__EXERCISE__: Each record must be repeated exactly. None may be dropped.

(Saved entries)
○ ○ ○

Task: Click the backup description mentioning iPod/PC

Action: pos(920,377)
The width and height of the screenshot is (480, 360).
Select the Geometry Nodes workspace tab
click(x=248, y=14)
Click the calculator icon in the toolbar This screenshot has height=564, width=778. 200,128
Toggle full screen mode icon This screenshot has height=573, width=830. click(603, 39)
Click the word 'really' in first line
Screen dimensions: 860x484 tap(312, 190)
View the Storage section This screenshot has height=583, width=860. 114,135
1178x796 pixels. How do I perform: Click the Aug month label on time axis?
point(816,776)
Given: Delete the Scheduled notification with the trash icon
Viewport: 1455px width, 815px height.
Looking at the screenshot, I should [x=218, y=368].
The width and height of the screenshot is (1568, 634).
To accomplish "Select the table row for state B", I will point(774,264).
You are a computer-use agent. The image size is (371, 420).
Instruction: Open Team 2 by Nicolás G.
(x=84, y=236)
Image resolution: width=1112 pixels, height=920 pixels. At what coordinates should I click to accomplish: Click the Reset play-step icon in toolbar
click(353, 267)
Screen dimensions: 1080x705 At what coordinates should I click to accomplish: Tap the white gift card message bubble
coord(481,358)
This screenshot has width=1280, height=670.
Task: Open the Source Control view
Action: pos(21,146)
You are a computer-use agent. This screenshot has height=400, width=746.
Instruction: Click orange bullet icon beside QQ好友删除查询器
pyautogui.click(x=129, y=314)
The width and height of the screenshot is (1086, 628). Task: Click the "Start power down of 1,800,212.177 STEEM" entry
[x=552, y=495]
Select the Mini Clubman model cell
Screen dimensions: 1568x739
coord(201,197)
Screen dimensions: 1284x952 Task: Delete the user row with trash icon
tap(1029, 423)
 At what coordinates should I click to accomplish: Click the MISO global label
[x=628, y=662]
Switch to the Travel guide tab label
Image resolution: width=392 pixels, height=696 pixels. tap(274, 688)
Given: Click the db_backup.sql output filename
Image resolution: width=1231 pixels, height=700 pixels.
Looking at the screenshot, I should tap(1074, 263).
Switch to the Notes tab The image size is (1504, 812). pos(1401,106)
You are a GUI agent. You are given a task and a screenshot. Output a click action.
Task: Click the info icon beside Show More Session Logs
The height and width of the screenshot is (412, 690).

○ ○ ○

__FINAL ANSWER__:
Task: Click the backup description mentioning iPod/PC

Action: pos(920,377)
The width and height of the screenshot is (480, 360).
Select the Geometry Nodes workspace tab
click(x=248, y=14)
Click the calculator icon in the toolbar This screenshot has height=564, width=778. 200,128
Toggle full screen mode icon This screenshot has height=573, width=830. click(603, 39)
Click the word 'really' in first line
Screen dimensions: 860x484 tap(312, 190)
View the Storage section This screenshot has height=583, width=860. 114,135
1178x796 pixels. How do I perform: Click the Aug month label on time axis?
point(816,776)
Given: Delete the Scheduled notification with the trash icon
Viewport: 1455px width, 815px height.
Looking at the screenshot, I should [x=218, y=368].
The width and height of the screenshot is (1568, 634).
To accomplish "Select the table row for state B", I will point(774,264).
You are a computer-use agent. The image size is (371, 420).
Instruction: Open Team 2 by Nicolás G.
(x=84, y=236)
Image resolution: width=1112 pixels, height=920 pixels. At what coordinates should I click to accomplish: Click the Reset play-step icon in toolbar
click(353, 267)
Screen dimensions: 1080x705 At what coordinates should I click to accomplish: Tap the white gift card message bubble
coord(481,358)
This screenshot has width=1280, height=670.
Task: Open the Source Control view
Action: pos(21,146)
You are a computer-use agent. This screenshot has height=400, width=746.
Instruction: Click orange bullet icon beside QQ好友删除查询器
pyautogui.click(x=129, y=314)
The width and height of the screenshot is (1086, 628). Task: Click the "Start power down of 1,800,212.177 STEEM" entry
[x=552, y=495]
Select the Mini Clubman model cell
Screen dimensions: 1568x739
coord(201,197)
Screen dimensions: 1284x952 Task: Delete the user row with trash icon
tap(1029, 423)
 At what coordinates should I click to accomplish: Click the MISO global label
[x=628, y=662]
Switch to the Travel guide tab label
Image resolution: width=392 pixels, height=696 pixels. tap(274, 688)
Given: Click the db_backup.sql output filename
Image resolution: width=1231 pixels, height=700 pixels.
Looking at the screenshot, I should tap(1074, 263).
Switch to the Notes tab The image size is (1504, 812). pos(1401,106)
You are a GUI agent. You are given a task and a screenshot. Output a click action.
Task: Click the info icon beside Show More Session Logs
The height and width of the screenshot is (412, 690).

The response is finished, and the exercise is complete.